__Your task__
Below is some data. Retype exactly the lines starting at the one with "Task: Click plus icon next to Trade Alerts" and ending at the one with "Task: Switch to tablet preview mode".

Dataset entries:

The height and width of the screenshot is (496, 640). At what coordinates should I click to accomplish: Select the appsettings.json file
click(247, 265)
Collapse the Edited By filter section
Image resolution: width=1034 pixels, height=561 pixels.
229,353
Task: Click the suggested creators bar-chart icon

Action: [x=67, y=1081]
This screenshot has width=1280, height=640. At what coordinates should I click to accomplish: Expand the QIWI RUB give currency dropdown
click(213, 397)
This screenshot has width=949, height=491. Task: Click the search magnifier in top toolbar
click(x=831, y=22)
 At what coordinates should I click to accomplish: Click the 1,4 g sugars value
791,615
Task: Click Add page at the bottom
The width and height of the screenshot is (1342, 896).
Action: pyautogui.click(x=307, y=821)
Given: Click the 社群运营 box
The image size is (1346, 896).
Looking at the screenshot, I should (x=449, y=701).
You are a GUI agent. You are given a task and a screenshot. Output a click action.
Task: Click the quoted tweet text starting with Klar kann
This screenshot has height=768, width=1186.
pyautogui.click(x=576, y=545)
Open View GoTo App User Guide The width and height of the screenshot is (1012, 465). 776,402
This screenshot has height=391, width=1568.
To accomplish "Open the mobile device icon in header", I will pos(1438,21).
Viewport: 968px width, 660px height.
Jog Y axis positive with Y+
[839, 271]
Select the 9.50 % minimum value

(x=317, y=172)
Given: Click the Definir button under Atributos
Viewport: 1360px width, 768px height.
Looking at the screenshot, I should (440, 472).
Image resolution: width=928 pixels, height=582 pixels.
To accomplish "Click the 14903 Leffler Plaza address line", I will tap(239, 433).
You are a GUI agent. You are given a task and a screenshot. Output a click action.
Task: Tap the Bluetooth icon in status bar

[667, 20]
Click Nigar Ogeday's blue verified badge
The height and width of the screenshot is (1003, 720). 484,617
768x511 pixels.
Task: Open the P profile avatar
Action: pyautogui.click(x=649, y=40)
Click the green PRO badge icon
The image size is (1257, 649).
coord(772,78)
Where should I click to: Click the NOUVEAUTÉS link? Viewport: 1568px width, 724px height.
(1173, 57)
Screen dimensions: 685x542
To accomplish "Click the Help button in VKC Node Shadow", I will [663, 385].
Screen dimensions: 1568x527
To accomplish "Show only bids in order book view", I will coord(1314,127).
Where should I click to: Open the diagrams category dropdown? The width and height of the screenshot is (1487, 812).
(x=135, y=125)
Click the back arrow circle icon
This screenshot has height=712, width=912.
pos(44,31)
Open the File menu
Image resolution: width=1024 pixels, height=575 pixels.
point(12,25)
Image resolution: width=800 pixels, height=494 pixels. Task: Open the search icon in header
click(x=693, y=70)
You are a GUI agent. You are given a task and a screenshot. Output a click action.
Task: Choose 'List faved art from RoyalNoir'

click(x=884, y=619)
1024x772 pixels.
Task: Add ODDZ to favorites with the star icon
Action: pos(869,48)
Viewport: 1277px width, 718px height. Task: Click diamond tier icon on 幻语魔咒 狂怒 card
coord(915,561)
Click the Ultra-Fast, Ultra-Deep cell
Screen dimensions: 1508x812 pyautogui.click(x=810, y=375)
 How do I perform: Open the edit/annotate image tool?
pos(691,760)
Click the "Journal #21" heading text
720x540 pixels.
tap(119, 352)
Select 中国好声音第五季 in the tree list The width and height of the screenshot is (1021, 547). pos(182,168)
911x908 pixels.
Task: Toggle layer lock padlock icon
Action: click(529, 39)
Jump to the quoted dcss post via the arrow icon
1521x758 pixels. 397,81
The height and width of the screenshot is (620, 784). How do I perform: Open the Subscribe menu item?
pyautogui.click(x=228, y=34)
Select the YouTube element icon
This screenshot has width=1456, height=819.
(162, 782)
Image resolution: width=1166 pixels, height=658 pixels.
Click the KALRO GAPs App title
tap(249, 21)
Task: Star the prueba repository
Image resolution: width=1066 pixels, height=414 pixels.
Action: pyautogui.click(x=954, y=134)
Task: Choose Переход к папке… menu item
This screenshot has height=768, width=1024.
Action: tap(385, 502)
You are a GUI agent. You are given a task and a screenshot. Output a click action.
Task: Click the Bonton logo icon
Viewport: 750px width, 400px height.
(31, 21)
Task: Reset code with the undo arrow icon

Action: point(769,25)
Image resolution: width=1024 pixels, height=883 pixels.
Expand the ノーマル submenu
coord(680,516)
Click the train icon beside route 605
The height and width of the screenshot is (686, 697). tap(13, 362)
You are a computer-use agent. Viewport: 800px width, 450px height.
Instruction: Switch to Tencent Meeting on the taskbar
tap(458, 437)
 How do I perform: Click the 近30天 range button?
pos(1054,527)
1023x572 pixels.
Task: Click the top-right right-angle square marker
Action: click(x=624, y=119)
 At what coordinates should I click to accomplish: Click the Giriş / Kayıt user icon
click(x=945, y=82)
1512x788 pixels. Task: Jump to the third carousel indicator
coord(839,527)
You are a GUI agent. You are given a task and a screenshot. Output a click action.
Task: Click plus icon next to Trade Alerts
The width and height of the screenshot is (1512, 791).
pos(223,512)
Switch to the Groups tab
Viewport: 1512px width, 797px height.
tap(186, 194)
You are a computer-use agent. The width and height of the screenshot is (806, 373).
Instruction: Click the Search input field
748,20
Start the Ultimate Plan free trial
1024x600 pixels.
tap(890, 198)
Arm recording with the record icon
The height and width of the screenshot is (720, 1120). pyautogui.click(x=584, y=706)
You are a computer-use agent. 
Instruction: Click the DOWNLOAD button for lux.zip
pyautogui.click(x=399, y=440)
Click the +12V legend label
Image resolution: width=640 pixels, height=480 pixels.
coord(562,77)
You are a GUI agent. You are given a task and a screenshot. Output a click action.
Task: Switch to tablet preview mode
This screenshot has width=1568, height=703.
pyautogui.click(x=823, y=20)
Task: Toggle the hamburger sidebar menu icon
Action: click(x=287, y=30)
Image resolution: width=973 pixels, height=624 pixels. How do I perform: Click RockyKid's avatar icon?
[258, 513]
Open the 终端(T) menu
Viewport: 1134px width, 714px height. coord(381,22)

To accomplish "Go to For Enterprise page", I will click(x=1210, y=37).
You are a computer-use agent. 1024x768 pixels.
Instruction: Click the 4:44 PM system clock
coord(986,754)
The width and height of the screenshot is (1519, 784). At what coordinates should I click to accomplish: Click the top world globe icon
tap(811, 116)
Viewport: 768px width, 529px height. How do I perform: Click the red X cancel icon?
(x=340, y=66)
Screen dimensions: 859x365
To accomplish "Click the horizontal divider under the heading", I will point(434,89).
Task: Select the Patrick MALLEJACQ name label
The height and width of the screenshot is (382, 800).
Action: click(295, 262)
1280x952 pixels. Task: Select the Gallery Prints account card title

__Problem solution__
Task: Click plus icon next to Trade Alerts
The width and height of the screenshot is (1512, 791).
pos(223,512)
Switch to the Groups tab
Viewport: 1512px width, 797px height.
tap(186, 194)
You are a computer-use agent. The width and height of the screenshot is (806, 373).
Instruction: Click the Search input field
748,20
Start the Ultimate Plan free trial
1024x600 pixels.
tap(890, 198)
Arm recording with the record icon
The height and width of the screenshot is (720, 1120). pyautogui.click(x=584, y=706)
You are a computer-use agent. 
Instruction: Click the DOWNLOAD button for lux.zip
pyautogui.click(x=399, y=440)
Click the +12V legend label
Image resolution: width=640 pixels, height=480 pixels.
coord(562,77)
You are a GUI agent. You are given a task and a screenshot. Output a click action.
Task: Switch to tablet preview mode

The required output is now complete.